Dealing with Monsieur’s fears made Bredahl-Baker very quick at thinking on her feet. “One year, we were at the World Cup League Final at Washington [D.C.], and in that ring, people are right on top of you. You can’t get away from the audience,” she said. “When I came in for my freestyle, I was passaging around the arena, and when my music started, he just passaged right out the gate. I had to quickly get it back together and get him into the arena before it was too late with the music.
“He got so much better, but I always had to be very prepared for anything. He really got to the point where once he was in the arena that was his security blanket–I just had to get in the arena. Nine out of 10 times, he was very reliable.”
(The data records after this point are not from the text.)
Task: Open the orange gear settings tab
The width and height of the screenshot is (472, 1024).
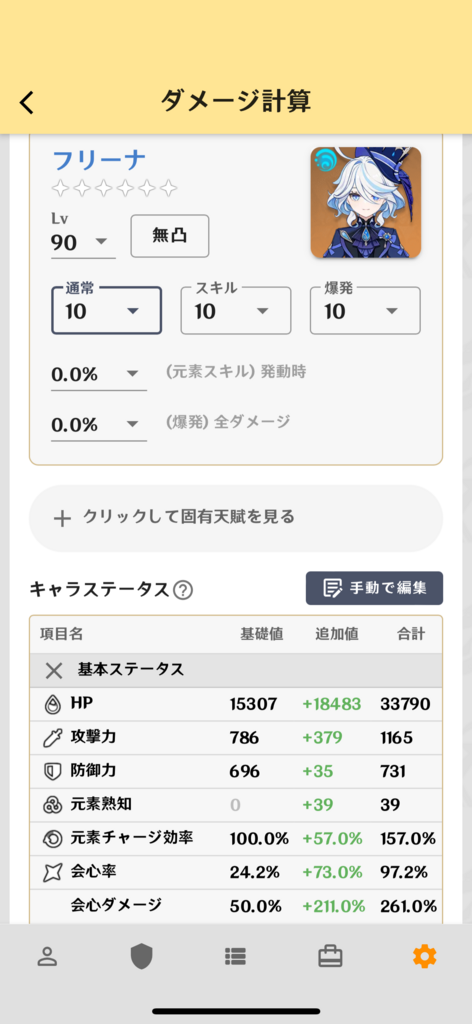Action: pyautogui.click(x=424, y=957)
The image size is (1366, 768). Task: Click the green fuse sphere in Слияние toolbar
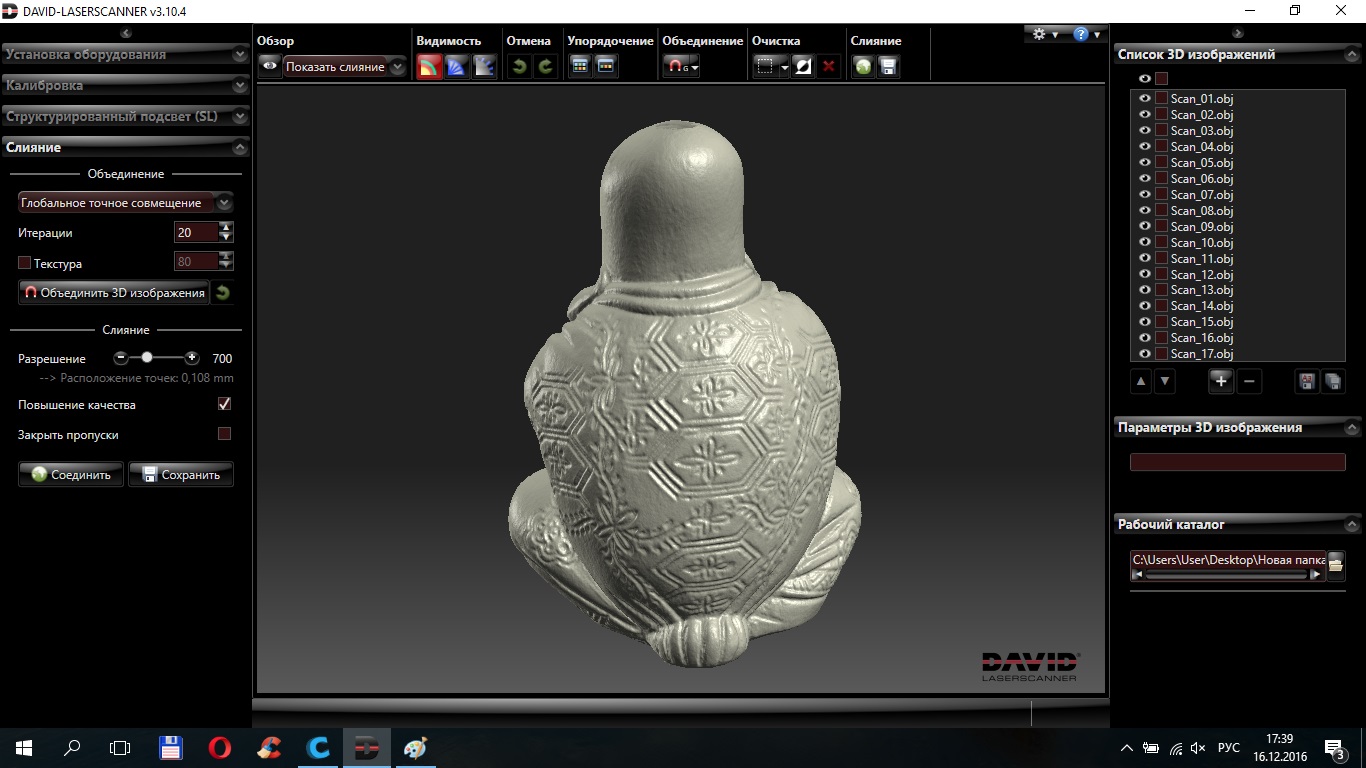tap(863, 67)
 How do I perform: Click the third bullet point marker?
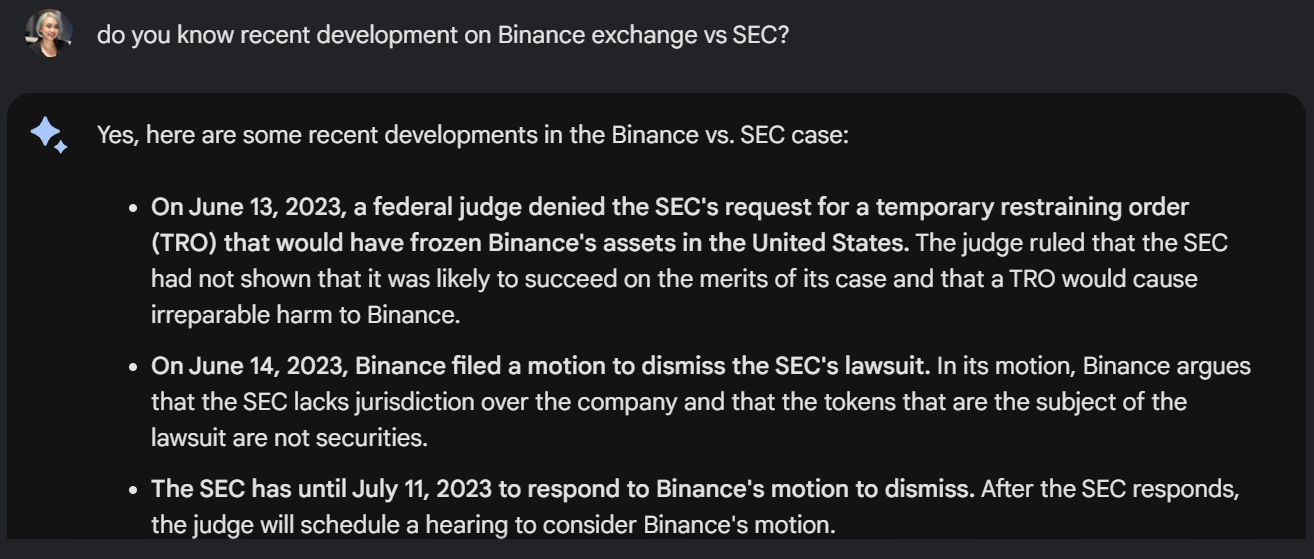[x=133, y=490]
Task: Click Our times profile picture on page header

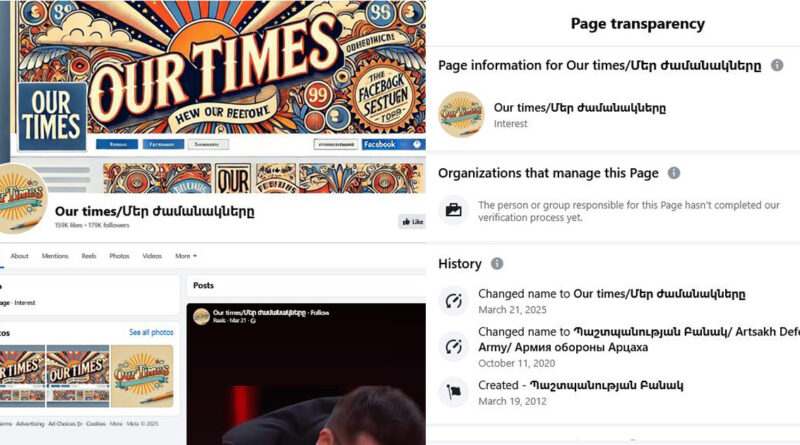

But Moose’s nerves came into play in awards ceremonies. Bredahl-Baker would cajole judges to avoid riding Monsieur for the awards. “But for the Olympic trials, I knew I couldn’t get out of the awards,” she said.
Bredahl-Baker was dreading entering the ring on an explosive Moose. But Anne Gribbons came to her rescue.
“Suddenly, Anne comes waltzing over with a horse tacked up and ready to go and tells me to get off Monsieur and get on hers. She knew it was like suicide to go in there on him. That was one of the nicest things anyone had done for me,” she said.
Gribbons, Hilda Gurney, and many other fellow Grand Prix riders helped Bredahl-Baker with loaned horses for awards ceremonies for many years.